# Your task
From the line containing "Where should I" through the last line of the entries below, transcribe each line exactly, excluding any picture.

|---|

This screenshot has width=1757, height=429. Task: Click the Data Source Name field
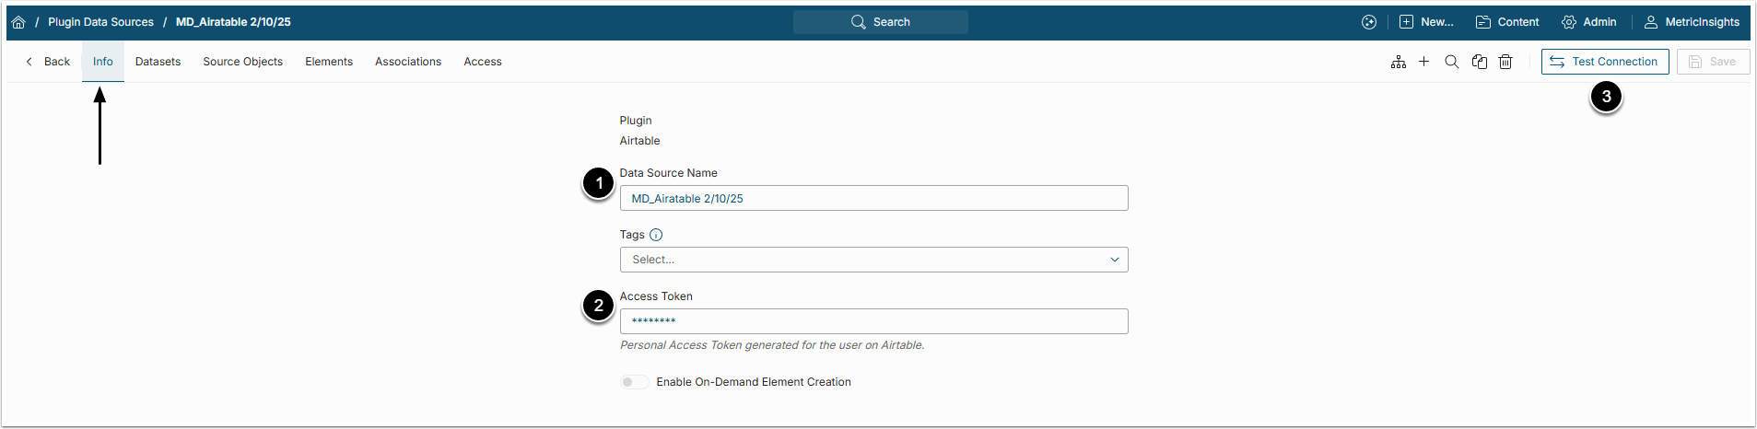(x=873, y=198)
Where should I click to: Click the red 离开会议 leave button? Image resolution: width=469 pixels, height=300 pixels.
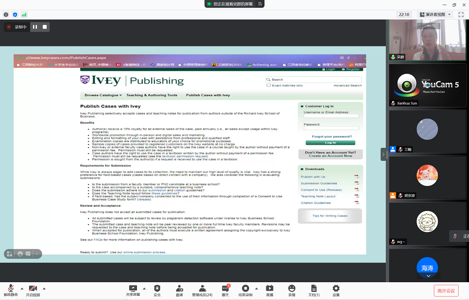coord(446,291)
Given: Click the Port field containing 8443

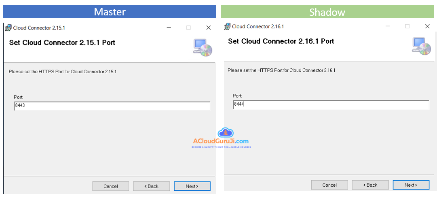Looking at the screenshot, I should (112, 106).
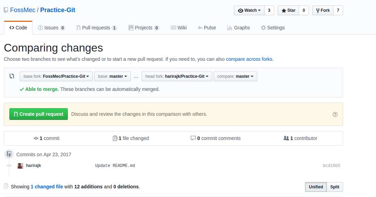Viewport: 376px width, 197px height.
Task: Expand the compare: master branch dropdown
Action: click(x=235, y=76)
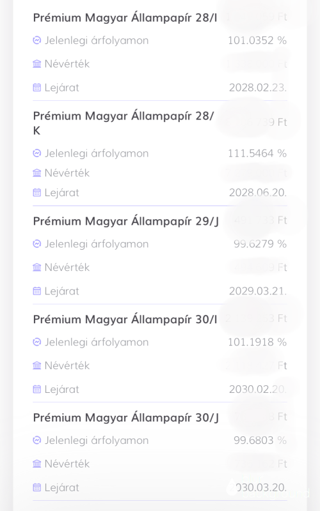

|---|

# Task response
Where should I click to: Click the red 离开会议 leave button? Image resolution: width=469 pixels, height=300 pixels.
coord(446,291)
Given: Click the Port field containing 8443

Looking at the screenshot, I should (112, 106).
Viewport: 376px width, 197px height.
Task: Expand the compare: master branch dropdown
Action: click(x=235, y=76)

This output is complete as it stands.